• [Exercise details] Give again, word for word, every line in the entries below from the line with "1159x433 pixels." up to and including the line with "You are a computer-use", and no other line.

Top of Data for the task

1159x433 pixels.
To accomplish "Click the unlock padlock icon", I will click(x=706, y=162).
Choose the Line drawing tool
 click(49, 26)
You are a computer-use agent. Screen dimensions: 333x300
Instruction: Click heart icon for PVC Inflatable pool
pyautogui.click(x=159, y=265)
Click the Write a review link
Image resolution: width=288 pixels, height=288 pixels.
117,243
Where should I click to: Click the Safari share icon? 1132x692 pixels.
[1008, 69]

Bottom of Data for the task
Top of Data for the task

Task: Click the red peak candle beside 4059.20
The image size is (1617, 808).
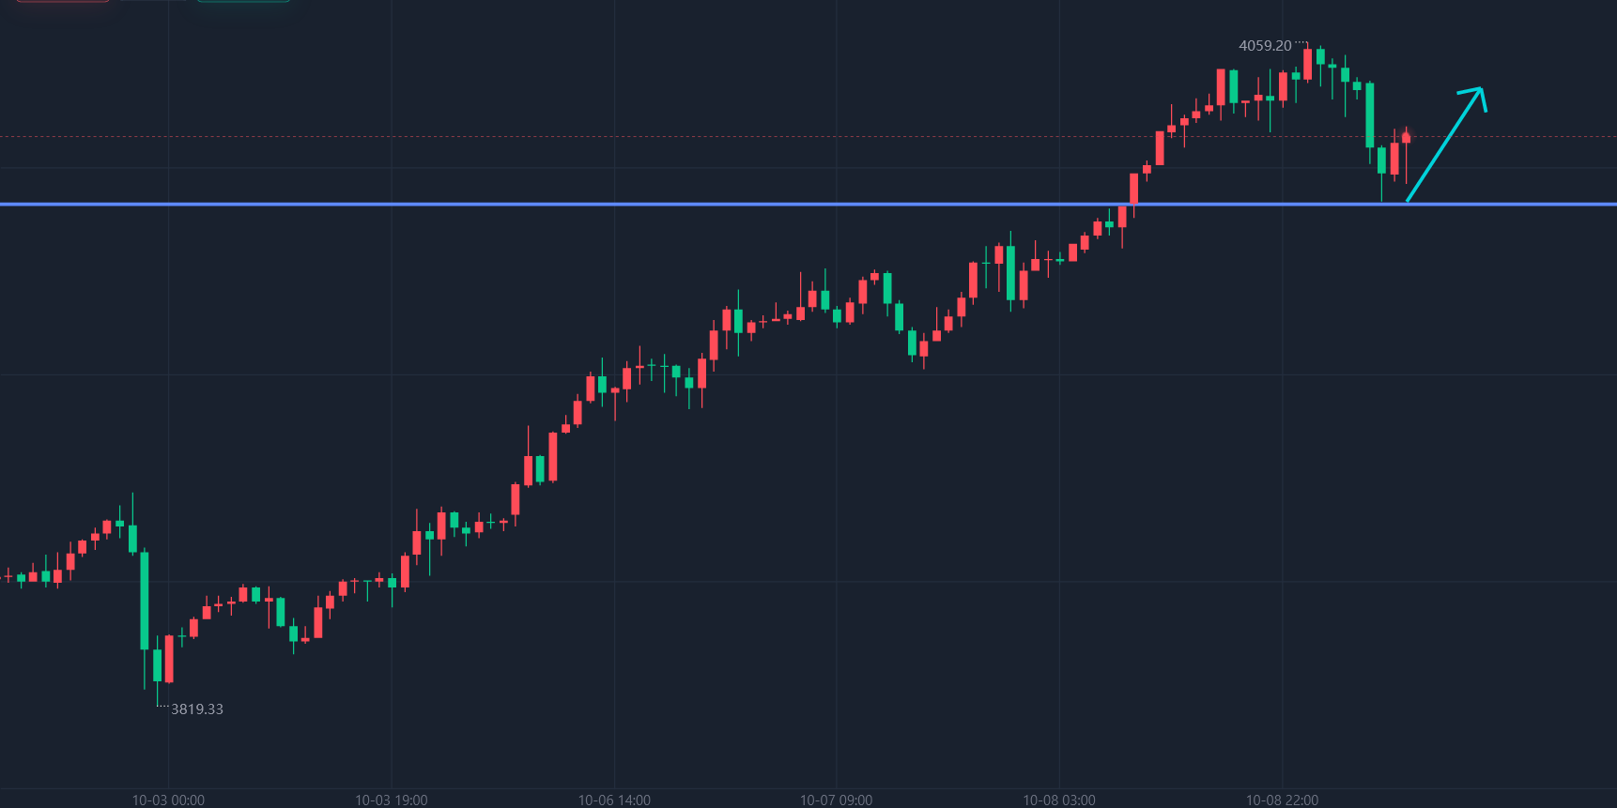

Bottom of Data for the task

• [Result below]
1159x433 pixels.
To accomplish "Click the unlock padlock icon", I will click(x=706, y=162).
Choose the Line drawing tool
 click(49, 26)
You are a computer-use agent. Screen dimensions: 333x300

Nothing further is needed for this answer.